Yes, the man who is fast at the feast is equal to one in war,
Working through the grievous battles, where few people
Are actually brave and withstand the rushing war.
I think that his glory is equal when someone delights in
Being there at the feast and encourages the rest of the band too.
For a mortal does not seem to me to live or to have the life
Of a mortal who knows pain, if he sits there
Restraining his heart from wine—no, he’s an idiot.
For wine is a blessing for mortals equal to fire,
A fine armor against evil and companion for song.
It has its own share of the feast and of reward,
It has the power of dance, of bewitching love,
And is a shelter from worry and sadness.
So, you need to drink to the dedication at the feast
With a happy spirit—don’t sit with a full stomach,
Sated like a vulture who has forgotten happiness.”
Plutarch, Moralia 653: Table-Talk Book 3, Question 8
Why are those who are actually drunk, less messed up than those we call tipsy?
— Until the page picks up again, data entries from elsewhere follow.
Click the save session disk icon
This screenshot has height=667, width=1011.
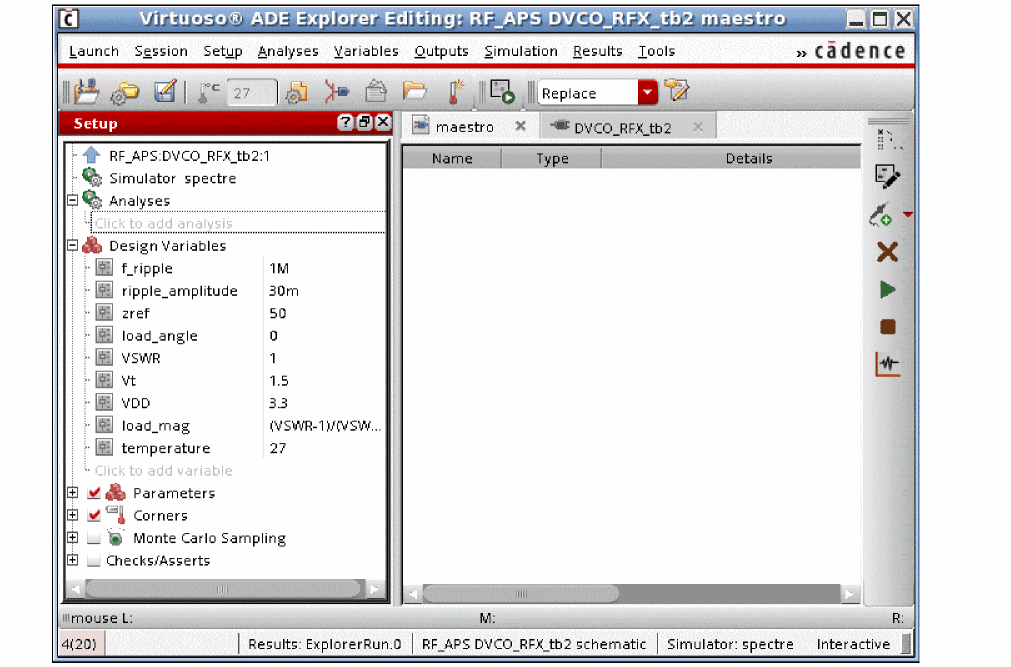88,92
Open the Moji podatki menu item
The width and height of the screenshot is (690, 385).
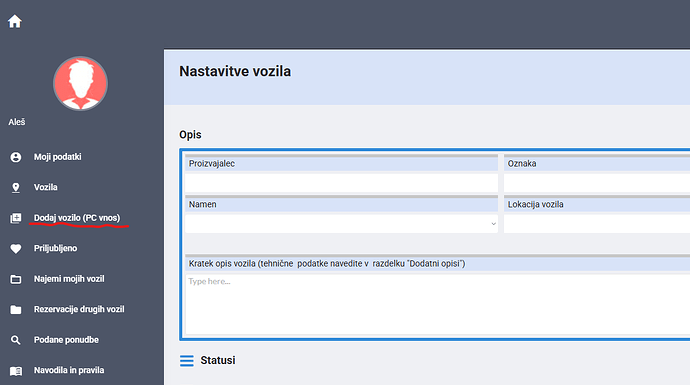(x=58, y=157)
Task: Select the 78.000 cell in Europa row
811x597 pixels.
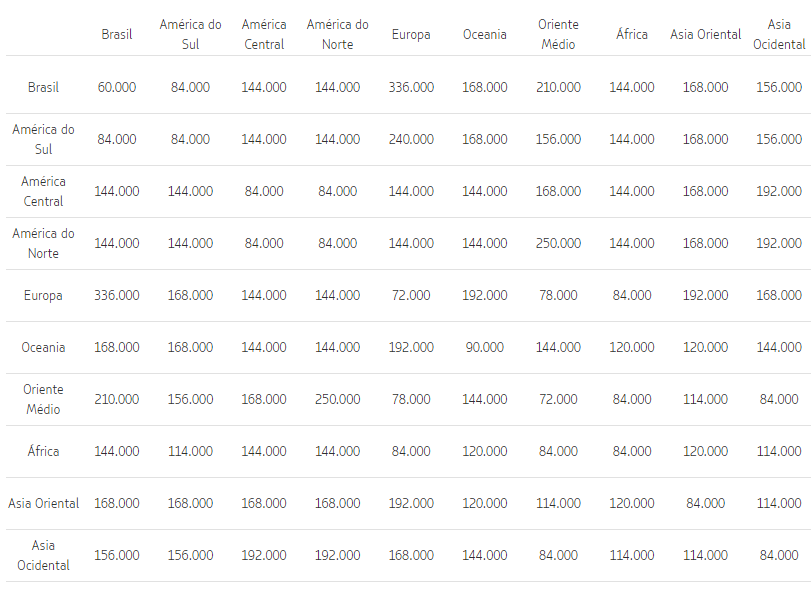Action: tap(558, 295)
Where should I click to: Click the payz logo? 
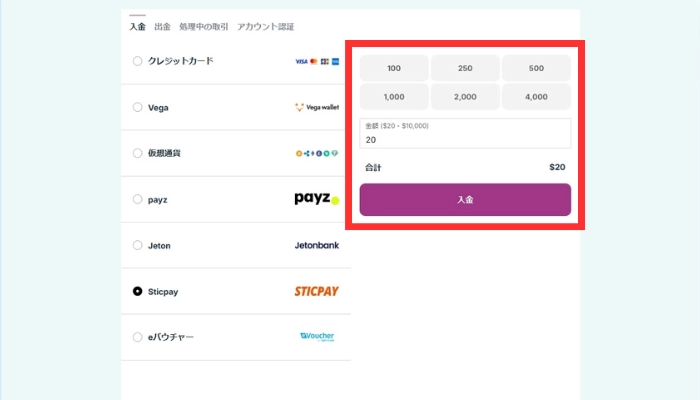pyautogui.click(x=316, y=199)
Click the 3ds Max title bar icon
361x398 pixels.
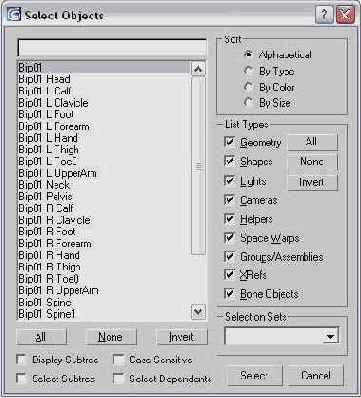pos(14,15)
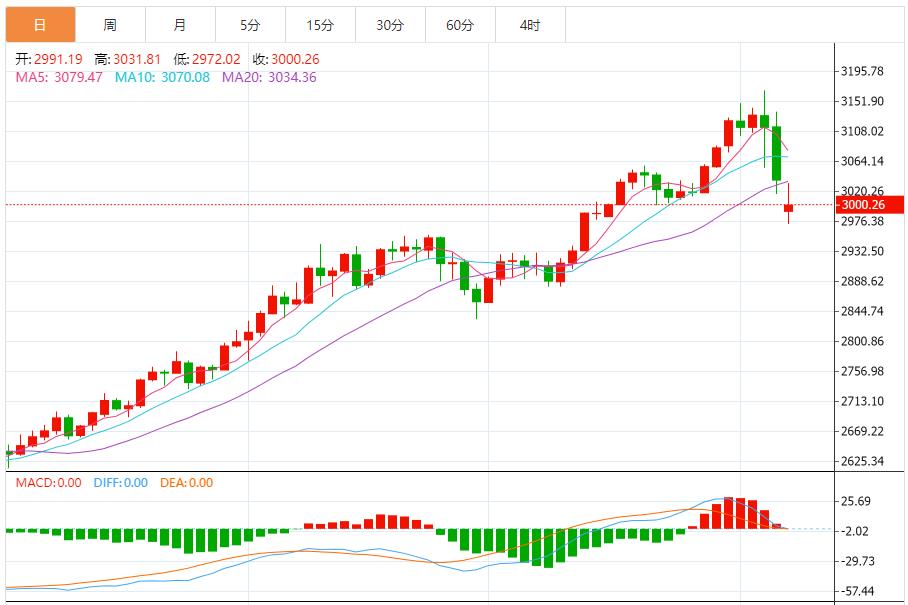Click the DIFF value label
The image size is (908, 605).
[120, 483]
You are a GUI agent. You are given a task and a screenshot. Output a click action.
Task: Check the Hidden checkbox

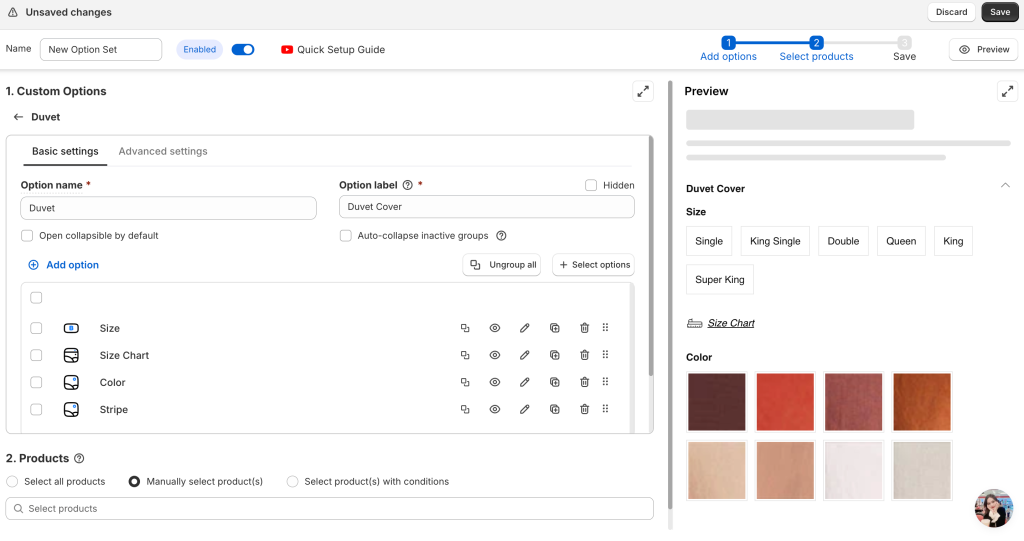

“Since we have hassled Aristotle,” my father said, “Shouldn’t we also try to say something particular about those who are called “tipsy”. For even though he was the sharpest in these kinds of explorations, he seems to me to have insufficiently examined the cause of this. For he says, I think, that it is possible for a sober man to make a judgment well and in line with reality while one who is pretty drunk is too wrecked to have control over his perception even as one who is only tipsy remains strong in imagination but has compromised logic. For this reason, he makes judgments and does it badly because he following imaginary things. What do you think about these things?” He said.
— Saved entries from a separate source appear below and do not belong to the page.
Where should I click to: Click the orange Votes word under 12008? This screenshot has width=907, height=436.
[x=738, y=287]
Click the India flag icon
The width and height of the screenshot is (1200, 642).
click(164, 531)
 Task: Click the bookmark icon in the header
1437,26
“When I was reading this,” I said, “the argument was fine regarding the cause. But if you want me to work up some contribution of my own, look first at whether we should credit the difference you have mentioned to the body. For, the tipsy mind alone is messed up, the body is still capable of serving impulses because it is not yet completely permeated. But when the body is overcome and soaked, it betrays its movements and ignores them and it does not move on to actual deeds. Those who have a body that still responds to them are reproved not by their lack of logical thought but by their greater strength.”
Then I said, “And, if we were to consider it from another principle, nothing stops the strength of wine from being variable and from changing alongside its amount. In the same way, fire, if it is measured, gives strength and hardness to pottery; but if it strikes it too much, it melts it and makes it liquid. In another way, spring revives and increases fevers as it begins while the heat of summer settles them and makes them desist.
Therefore, what prevents the mind, once it is moved by wine naturally, when it has been disturbed and excited, from calming and settling down as drinking increases? Hellebore has at its onset of purging pain for the body. But if less then the right amount is given, it disturbs but does not cleanse. And some people are made a little manic when they have a smaller does of sleeping medicine, but sleep once they take more.”